Metamath Proof Explorer


Theorem carsguni

Description: The union of all Caratheodory measurable sets is the universe. (Contributed by Thierry Arnoux, 22-May-2020)

Ref Expression
Hypotheses carsgval.1
|- ( ph -> O e. V )
carsgval.2
|- ( ph -> M : ~P O --> ( 0 [,] +oo ) )
baselcarsg.1
|- ( ph -> ( M ` (/) ) = 0 )
Assertion carsguni
|- ( ph -> U. ( toCaraSiga ` M ) = O )

Proof

Step Hyp Ref Expression
1 carsgval.1
 |-  ( ph -> O e. V )

• [INFORMATION PROVIDED]
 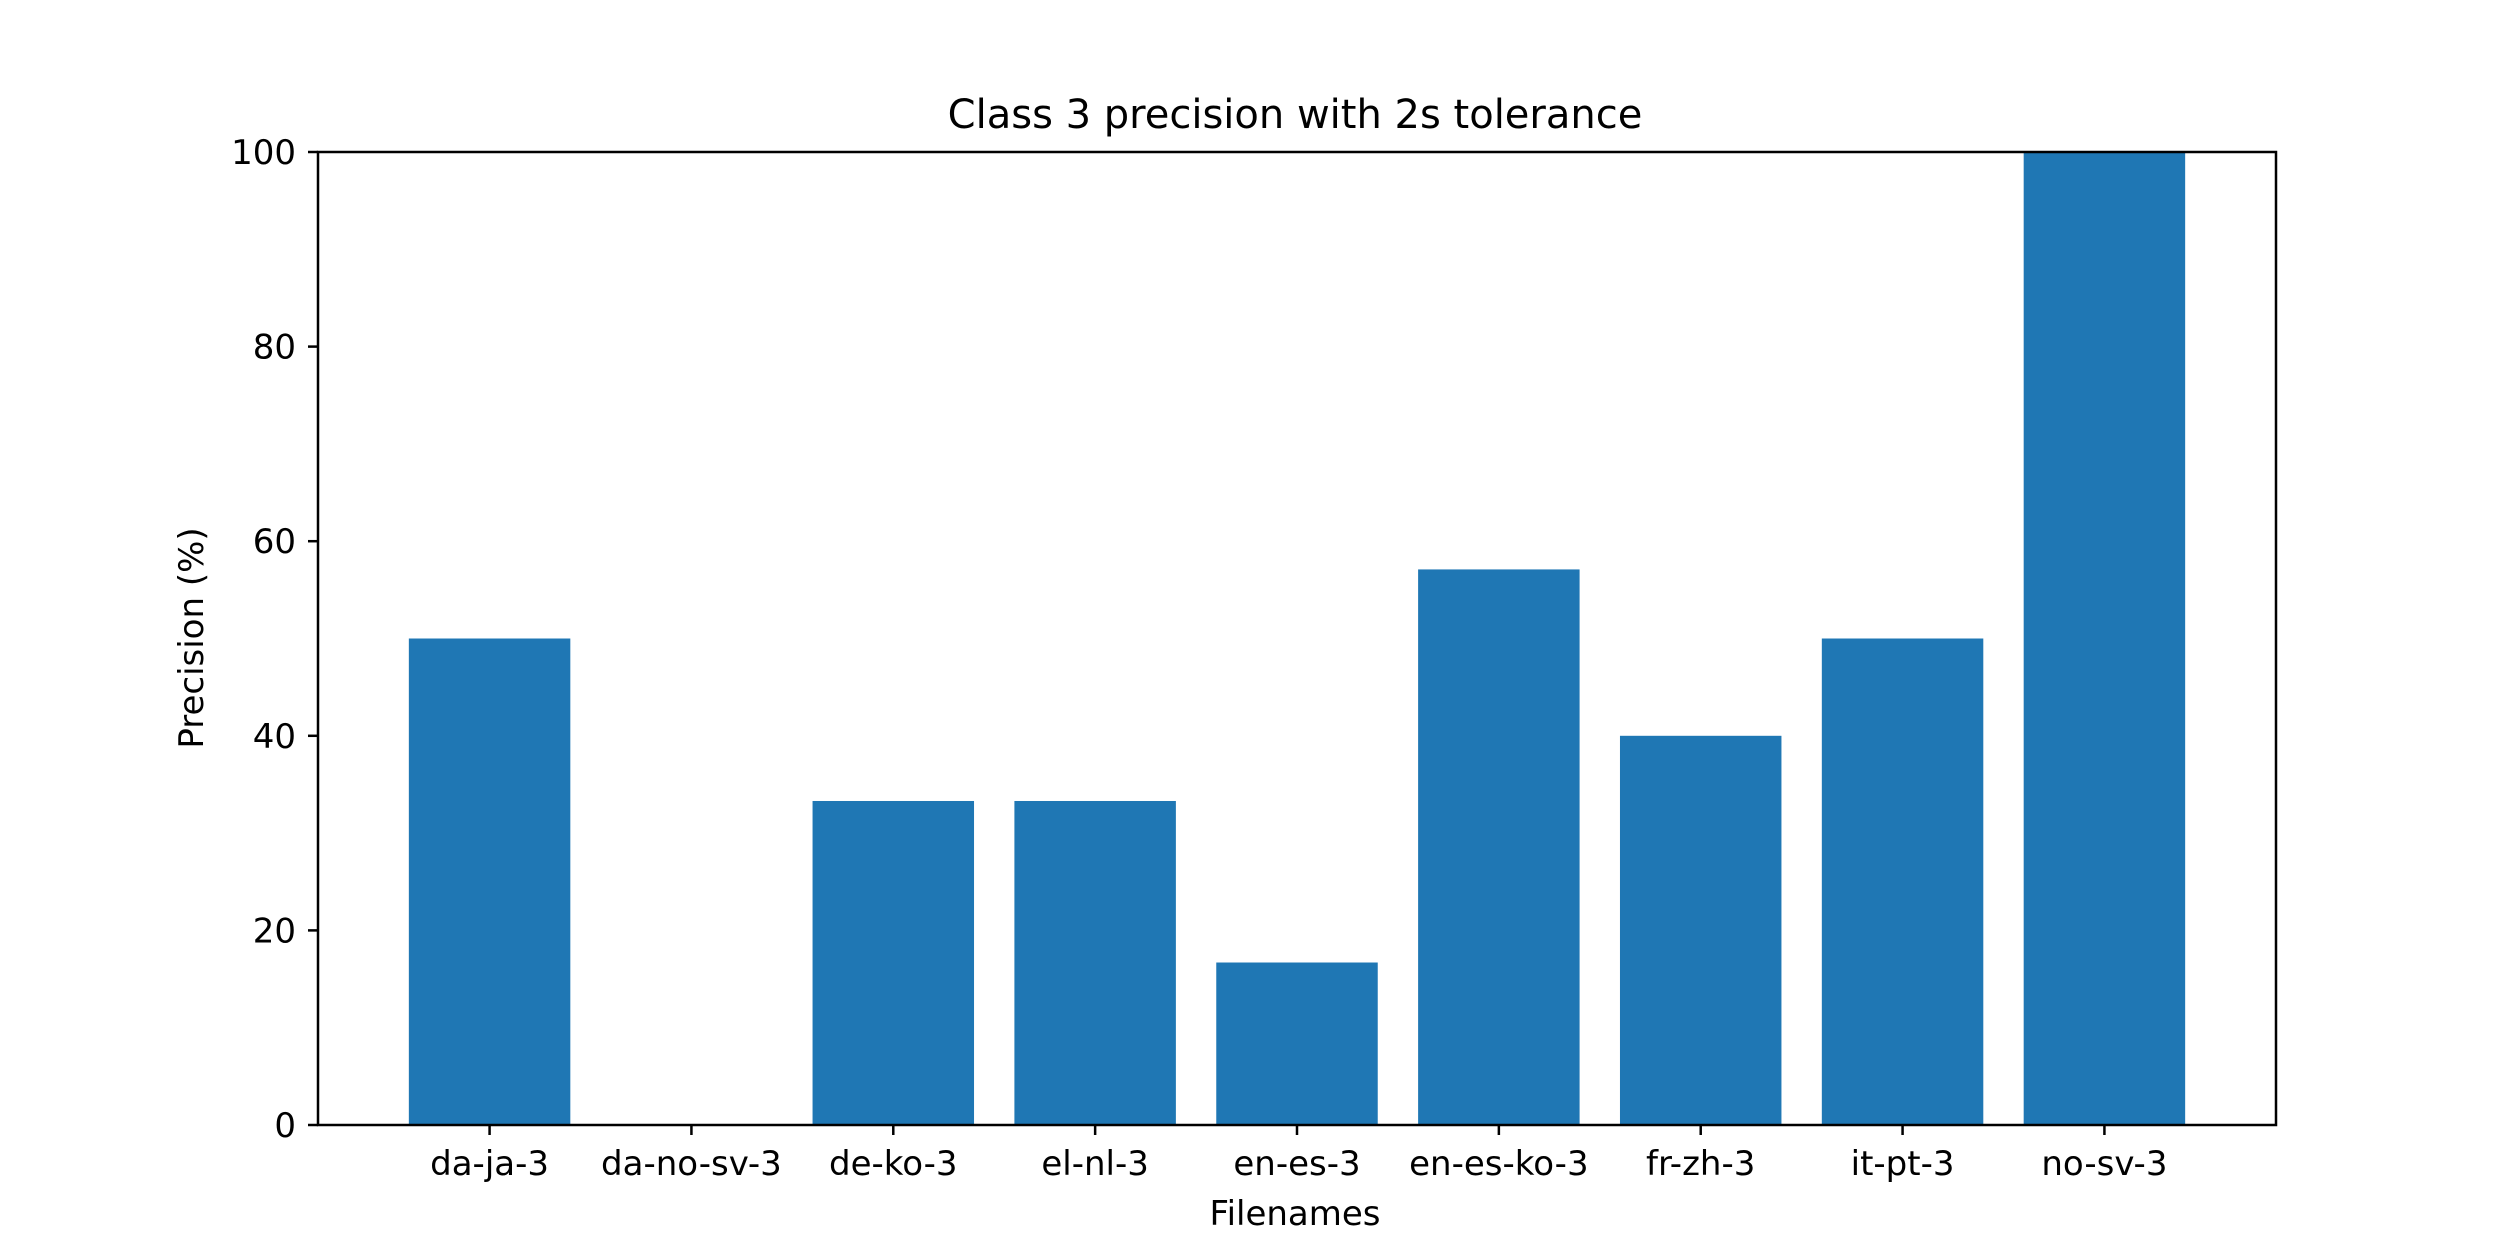 I want to click on chart-title: Class 3 precision with 2s tolerance, so click(x=1296, y=115).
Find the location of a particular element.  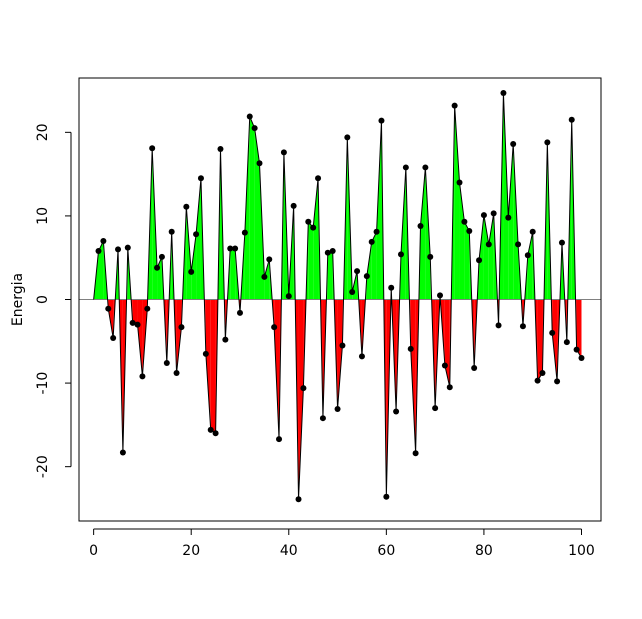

• [APPLY WHAT YOU READ]
1. Recast the paragraph of the Metamath page that starts "Description: The union" as a short list that keeps its main facts.
2. Extend the Metamath page with the next lines of its proof, starting after step 1.

• [EXPECTED OUTPUTS]
1.
- Statement: the union of all Caratheodory measurable sets is the universe.
- Contributor: Thierry Arnoux
- Date: 22-May-2020

2.
2 carsgval.2
 |-  ( ph -> M : ~P O --> ( 0 [,] +oo ) )
3 baselcarsg.1
 |-  ( ph -> ( M ` (/) ) = 0 )
4 1 2 carsgcl
 |-  ( ph -> ( toCaraSiga ` M ) C_ ~P O )
5 4 sselda
 |-  ( ( ph /\ a e. ( toCaraSiga ` M ) ) -> a e. ~P O )
6 5 elpwid
 |-  ( ( ph /\ a e. ( toCaraSiga ` M ) ) -> a C_ O )
7 6 ralrimiva
 |-  ( ph -> A. a e. ( toCaraSiga ` M ) a C_ O )
8 unissb
 |-  ( U. ( toCaraSiga ` M ) C_ O <-> A. a e. ( toCaraSiga ` M ) a C_ O )
9 7 8 sylibr
 |-  ( ph -> U. ( toCaraSiga ` M ) C_ O )
10 1 2 3 baselcarsg
 |-  ( ph -> O e. ( toCaraSiga ` M ) )
11 unissel
 |-  ( ( U. ( toCaraSiga ` M ) C_ O /\ O e. ( toCaraSiga ` M ) ) -> U. ( toCaraSiga ` M ) = O )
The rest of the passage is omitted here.